Annika watched her as she moved, as she crossed her arms over her breasts, as she looked longingly out onto the empty grounds. “The truth is fixed, immutable,” she said, “because if it contains even a grain of a lie, it’s no longer the truth.” By examining the girl’s face she could work out just how much Alli missed Jack when he wasn’t with her, but also a terrible sadness. There was a strong cord between them, no doubt, she thought, but there was also something dark there, a lie of some measure, or perhaps something unspoken, an omission, a truth deliberately unsaid. “But a lie comes in infinite gradations, it can be judged on a scale, whereas truth cannot, you see, because a lie can contain a grain of the truth, or even a great deal of truth and still remain a lie. But of what sort, on what level?

“You can tell a, what, a white lie, I think it’s called in English, isn’t it?” When Alli didn’t answer, didn’t even move from her blank contemplation, she continued undeterred. “You’re not punished for telling a white lie, are you? You needn’t feel remorse or guilt, or wish you could take back your words.”

“Why do you say it as if it’s about me,” Alli said. “It isn’t about me.”

“I was just using a figure of speech,” Annika replied, a deliberate lie. “How would I know if you had lied, or to whom?” She paused, as if expecting an answer, then went on. “Anyway, a lie can be useful when the truth won’t do, when it’s too sad, for example, or too shocking.” Alli twitched, one shoulder rising involuntarily as she sought to protect herself from the assault of Annika’s words.

“The point is you make a choice when you tell a lie, or even when you withhold the truth—”

“Stop it!” Alli said sharply. Her face, when she turned it toward Annika, was very pale.

“—even in instances when you must tell a lie in order to protect a person you’re close to or love, or in order to serve a higher end. This is what happened to me.”

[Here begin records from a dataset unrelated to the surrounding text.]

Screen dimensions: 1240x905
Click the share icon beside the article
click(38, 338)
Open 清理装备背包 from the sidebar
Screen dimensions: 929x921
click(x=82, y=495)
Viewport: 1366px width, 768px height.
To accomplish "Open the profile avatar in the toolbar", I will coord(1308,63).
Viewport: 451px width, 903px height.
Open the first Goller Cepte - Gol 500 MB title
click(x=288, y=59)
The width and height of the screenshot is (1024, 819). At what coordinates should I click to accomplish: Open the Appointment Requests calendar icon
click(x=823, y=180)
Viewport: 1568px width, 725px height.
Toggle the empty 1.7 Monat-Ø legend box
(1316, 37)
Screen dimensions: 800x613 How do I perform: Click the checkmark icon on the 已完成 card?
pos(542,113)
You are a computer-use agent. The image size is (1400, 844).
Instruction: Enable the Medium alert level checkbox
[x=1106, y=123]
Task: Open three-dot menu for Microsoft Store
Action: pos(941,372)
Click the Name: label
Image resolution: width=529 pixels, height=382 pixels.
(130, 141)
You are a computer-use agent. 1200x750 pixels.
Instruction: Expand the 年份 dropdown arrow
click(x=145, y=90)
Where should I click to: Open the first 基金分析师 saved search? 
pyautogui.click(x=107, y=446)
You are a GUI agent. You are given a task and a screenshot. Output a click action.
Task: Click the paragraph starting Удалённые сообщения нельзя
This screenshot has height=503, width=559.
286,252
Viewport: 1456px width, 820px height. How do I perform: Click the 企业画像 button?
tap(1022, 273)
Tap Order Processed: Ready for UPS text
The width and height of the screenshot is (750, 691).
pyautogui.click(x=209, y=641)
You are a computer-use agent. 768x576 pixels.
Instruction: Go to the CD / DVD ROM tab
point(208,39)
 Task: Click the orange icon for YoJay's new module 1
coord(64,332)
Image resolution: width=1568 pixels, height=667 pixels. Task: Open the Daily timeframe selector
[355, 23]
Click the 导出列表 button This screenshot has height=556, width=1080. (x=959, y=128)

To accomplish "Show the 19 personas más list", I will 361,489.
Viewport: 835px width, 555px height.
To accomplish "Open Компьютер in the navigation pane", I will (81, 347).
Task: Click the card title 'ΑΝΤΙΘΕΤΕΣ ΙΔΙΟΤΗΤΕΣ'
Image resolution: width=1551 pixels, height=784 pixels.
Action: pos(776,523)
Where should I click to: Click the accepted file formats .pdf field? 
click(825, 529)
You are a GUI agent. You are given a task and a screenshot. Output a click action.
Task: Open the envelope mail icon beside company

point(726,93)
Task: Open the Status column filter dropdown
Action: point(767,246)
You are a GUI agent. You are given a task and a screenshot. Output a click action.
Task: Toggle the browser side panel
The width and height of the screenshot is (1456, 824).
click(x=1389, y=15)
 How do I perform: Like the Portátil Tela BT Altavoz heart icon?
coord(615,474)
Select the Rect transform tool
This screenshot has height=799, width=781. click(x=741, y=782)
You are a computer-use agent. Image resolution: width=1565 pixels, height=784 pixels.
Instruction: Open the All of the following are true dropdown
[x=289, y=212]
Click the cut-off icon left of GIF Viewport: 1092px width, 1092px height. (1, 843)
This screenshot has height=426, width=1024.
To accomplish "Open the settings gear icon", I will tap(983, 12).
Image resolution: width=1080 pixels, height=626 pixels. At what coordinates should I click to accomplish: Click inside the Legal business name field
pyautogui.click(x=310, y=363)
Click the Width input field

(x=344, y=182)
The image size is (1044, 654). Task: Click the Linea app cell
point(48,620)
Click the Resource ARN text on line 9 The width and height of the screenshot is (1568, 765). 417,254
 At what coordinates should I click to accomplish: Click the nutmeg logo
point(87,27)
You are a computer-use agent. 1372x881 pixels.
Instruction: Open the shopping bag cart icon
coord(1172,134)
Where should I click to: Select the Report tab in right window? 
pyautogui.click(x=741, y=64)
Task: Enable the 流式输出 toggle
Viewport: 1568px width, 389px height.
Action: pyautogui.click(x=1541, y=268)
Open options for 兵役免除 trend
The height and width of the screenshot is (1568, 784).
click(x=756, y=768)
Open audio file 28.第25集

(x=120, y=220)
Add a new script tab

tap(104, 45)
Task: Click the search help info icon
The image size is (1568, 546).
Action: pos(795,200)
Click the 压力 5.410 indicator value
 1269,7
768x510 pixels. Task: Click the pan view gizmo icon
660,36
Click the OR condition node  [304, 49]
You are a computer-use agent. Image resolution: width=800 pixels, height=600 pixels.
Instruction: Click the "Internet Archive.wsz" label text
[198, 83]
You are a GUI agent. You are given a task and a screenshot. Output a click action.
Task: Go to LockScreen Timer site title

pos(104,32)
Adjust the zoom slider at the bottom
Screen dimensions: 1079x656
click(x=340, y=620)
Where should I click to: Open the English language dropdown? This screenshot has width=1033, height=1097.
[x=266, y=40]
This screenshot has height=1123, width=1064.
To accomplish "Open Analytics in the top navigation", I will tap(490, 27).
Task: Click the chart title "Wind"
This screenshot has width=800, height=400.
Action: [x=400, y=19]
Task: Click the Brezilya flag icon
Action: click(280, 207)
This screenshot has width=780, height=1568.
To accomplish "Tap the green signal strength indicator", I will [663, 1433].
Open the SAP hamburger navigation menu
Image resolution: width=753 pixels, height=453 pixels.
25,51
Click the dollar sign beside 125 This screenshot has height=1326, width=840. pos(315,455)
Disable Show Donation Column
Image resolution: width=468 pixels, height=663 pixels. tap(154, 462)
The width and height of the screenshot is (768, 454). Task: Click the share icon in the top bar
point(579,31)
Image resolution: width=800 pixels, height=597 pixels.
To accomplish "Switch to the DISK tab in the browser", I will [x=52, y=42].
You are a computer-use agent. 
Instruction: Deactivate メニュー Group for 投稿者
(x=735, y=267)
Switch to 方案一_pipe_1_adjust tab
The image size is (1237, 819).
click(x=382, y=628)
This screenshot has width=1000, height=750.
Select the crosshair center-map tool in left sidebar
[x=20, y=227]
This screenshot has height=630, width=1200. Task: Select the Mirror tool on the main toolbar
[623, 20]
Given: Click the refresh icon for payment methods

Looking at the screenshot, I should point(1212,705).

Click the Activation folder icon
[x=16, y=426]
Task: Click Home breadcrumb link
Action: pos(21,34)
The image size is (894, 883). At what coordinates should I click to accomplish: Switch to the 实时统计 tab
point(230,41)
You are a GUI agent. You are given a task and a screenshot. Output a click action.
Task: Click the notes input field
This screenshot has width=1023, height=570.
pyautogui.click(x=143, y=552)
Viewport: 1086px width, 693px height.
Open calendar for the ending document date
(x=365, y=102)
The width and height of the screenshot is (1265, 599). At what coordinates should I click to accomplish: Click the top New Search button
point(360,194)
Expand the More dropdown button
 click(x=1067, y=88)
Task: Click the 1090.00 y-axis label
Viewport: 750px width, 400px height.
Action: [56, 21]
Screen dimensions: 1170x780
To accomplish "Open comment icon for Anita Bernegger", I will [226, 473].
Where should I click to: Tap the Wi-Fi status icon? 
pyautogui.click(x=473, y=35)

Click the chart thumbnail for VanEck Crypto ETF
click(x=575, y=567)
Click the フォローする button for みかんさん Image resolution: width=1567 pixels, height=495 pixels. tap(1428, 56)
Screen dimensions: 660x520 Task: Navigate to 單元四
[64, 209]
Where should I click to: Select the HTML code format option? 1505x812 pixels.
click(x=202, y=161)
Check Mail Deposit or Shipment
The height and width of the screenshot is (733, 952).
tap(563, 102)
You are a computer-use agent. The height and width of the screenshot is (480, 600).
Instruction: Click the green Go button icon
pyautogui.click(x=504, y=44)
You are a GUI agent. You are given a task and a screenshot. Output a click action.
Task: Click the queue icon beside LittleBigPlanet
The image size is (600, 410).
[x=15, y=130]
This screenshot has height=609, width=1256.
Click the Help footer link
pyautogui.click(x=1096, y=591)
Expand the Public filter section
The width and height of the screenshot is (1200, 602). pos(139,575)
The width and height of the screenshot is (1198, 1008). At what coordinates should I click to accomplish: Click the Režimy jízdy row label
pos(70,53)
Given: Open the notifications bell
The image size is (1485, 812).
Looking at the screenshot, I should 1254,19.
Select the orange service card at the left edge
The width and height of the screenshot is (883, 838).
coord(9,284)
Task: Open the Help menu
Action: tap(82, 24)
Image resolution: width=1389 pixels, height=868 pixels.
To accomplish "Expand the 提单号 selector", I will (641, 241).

The two women eyed each other, almost, it seemed to Annika, as if they were gladiators in the Forum, overlooked by the Tarpeian Rock, the ancient burial place of betrayal. She felt energized by this electric charge, by the hope that the ongoing conflict between them would jolt the girl out of her traumatized shell.

“Every lie has its moment when it’s believed,” she said, with her teeth slightly bared, “even by those whose nature it is to doubt, or to be cynical. Lies are seductive in nature because they’re what you want to believe, or contain an element, a seed of the distrust you yourself harbor, though you may not even be aware of it.”

Alli gave a strangled little cry as she peeled herself from the glass. “Is this the way you think you can gain my trust?”

“I never even considered gaining your trust. The man who kidnapped you, who held you hostage, stole your trust, and you’re incapable of getting it back.”

Tears sprang to Alli’s eyes as she tore out the door, stumbling across the flagstone terrace, around the side of the house, blindly following some strange, self-destructive instinct that took her toward the cliff face and the falloff to the churning water below.

TWENTY-THREE

DENNIS PAULL awoke in a room full of windows. Early morning light flooded the polished wood floor, by which he knew he wasn’t in a hospital or institutional room. He wasn’t bound, either. He was, however, disoriented. Where was he? What happened? The last thing he remembered . . . Christ, his head hurt.

“I have something for that headache.”